Durabilità calcestruzzo: l’analisi di Morandi

Data: 29/10/2018 / Inserito da: / Categorie: Informazione Tecnica, Progettazione - Strutture / Commenti: 0

Il crollo del Viadotto Polcevera – noto come Ponte Morandi-  ha comportato una sequela di analisi, commenti, polemiche e novità praticamente giornaliere sulla prospettiva futura cui si va incontro in seguito alla tragedia come quella che ha colpito Genova il 14 agosto 2018 alle ore 11.36.

 

Oggi vorrei soffermarmi sulle parole di Morandi, sulla sua analisi fatta nel 1975 attraverso un pezzo intitolato “Il comportamento a lungo termine dei viadotti sottoposti al traffico pesante e situato in un ambiente aggressivo ambiente: il viadotto sul Polcevera in Genova”.

 

Si tratta di un rapporto molto importante, infatti, nella sua parte finale l’ingegnere mostra grande attenzione per il tema della durabilità del calcestruzzo.

 

Morandi si sofferma sulla grande influenza dei fattori atmosferici inquinanti e dei fattori marini nei confronti dei materiali del ponte.

Scrive, precisamente: Come è noto, un ponte in cemento armato, a parte i possibili problemi dovuti a specifiche deficienze dello stato, è soggetto a lento deterioramento a causa di:

  • l’effetto dei carichi mobili e dell’azione ambientale, soprattutto sulla pavimentazione, sulle strutture portanti, sugli intarsi e sulle finiture,
  • gli effetti chimici e meccanici dovuti alle azioni metereologiche sul cemento e anche sul rinforzo.

Il degrado di cui parla Morandi, si è concretizzato dieci anni dopo la costruzione del ponte.

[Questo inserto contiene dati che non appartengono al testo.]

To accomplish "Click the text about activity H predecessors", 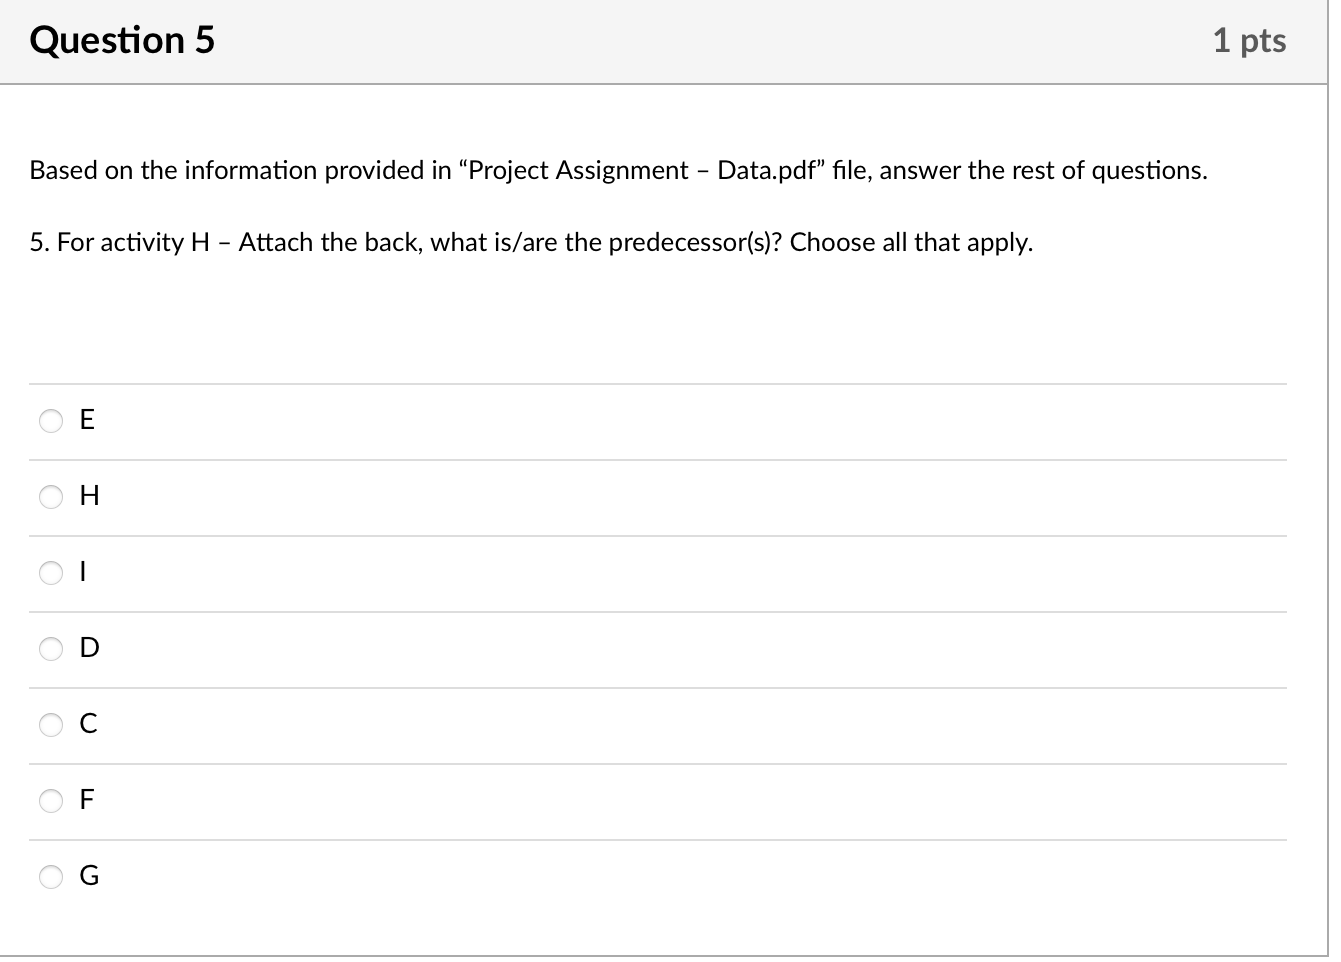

Questo cosa comporta? Sicuramente, continua l’ingegnere, un monitoraggio continuo e costante, oltre che un ripristino delle condizioni originarie delle strutture tenendo conto delle tecnologie più efficaci nel momento storico che si vive.

 

Cosa significa? Il messaggio è chiaro: oggi godiamo di sofisticate tecnologie, quindi diventa cruciale la predeterminazione dei fenomeni che possono influenzare la durabilità, andando a prevenire qualsiasi catastrofe in fase di progettazione delle opere stesse.

 

Quindi, un’analisi che deve estendersi ai materiali ma anche e soprattutto ai fenomeni che possono incidere negativamente sulla integrità e stabilità degli stessi nel corso del tempo.

 

Nell’ultimo mezzo secolo ci sono stati grandissimi passi in avanti per quanto riguarda le tecniche costruttive basate sull’impiego del calcestruzzo. I progressi più rilevanti hanno riguardato:

  1. La conoscenza del materiale (comportamento nel tempo, reazioni legate ai fenomeni e agenti esterni)
  2. L’evoluzione del materiale e della tecnica progettuale
  3. La resistenza del materiale che nella maggior parte dei casi richiede solo una manutenzione “ordinaria”

Durabilità calcestruzzo: dalla progettazione all’esecuzione

Chiaramente, la durabilità parte dalla progettazione ma deve essere una costante anche in fase di esecuzione, in cantiere.

 

La norma tecnica europea EN 206 ha introdotto a tutti gli effetti il requisito della durabilità: le opere, in passato, si progettavano esclusivamente in funzione dei carichi attesi, mentre oggi  si richiede esplicitamente che vengano pensate e realizzate in funzione di una loro attesa di durata di esercizio e nelle condizioni ambientali specifiche. Non si tratta di valutazioni, si tratta di norme.

 

Calcestruzzi poco compatti sono facilmente oggetto di aggressione dei fenomeni atmosferici, ad esempio, quindi questo aspetto va considerato in maniera minuziosa nel corso della esecuzione delle opere.

Si deve mettere in primo piano anche la tematica delle crepe del calcestruzzo.

Se le crepe ipotizzate sono dovute a fattori ambientali è un conto, altro sarebbe l’ipotesi di crepe che superano il massimo valore accettato all’interno del progetto o considerato come tale al momento del controllo, in quel caso vanno sigillate le crepe più larghe.

 

In fase post-esecutiva, si rende poi essenziale una programmazione della manutenzione ordinaria.

Magari è proprio questo l’aspetto su cui ci si dovrebbe soffermare maggiormente nel periodo storico che stiamo vivendo.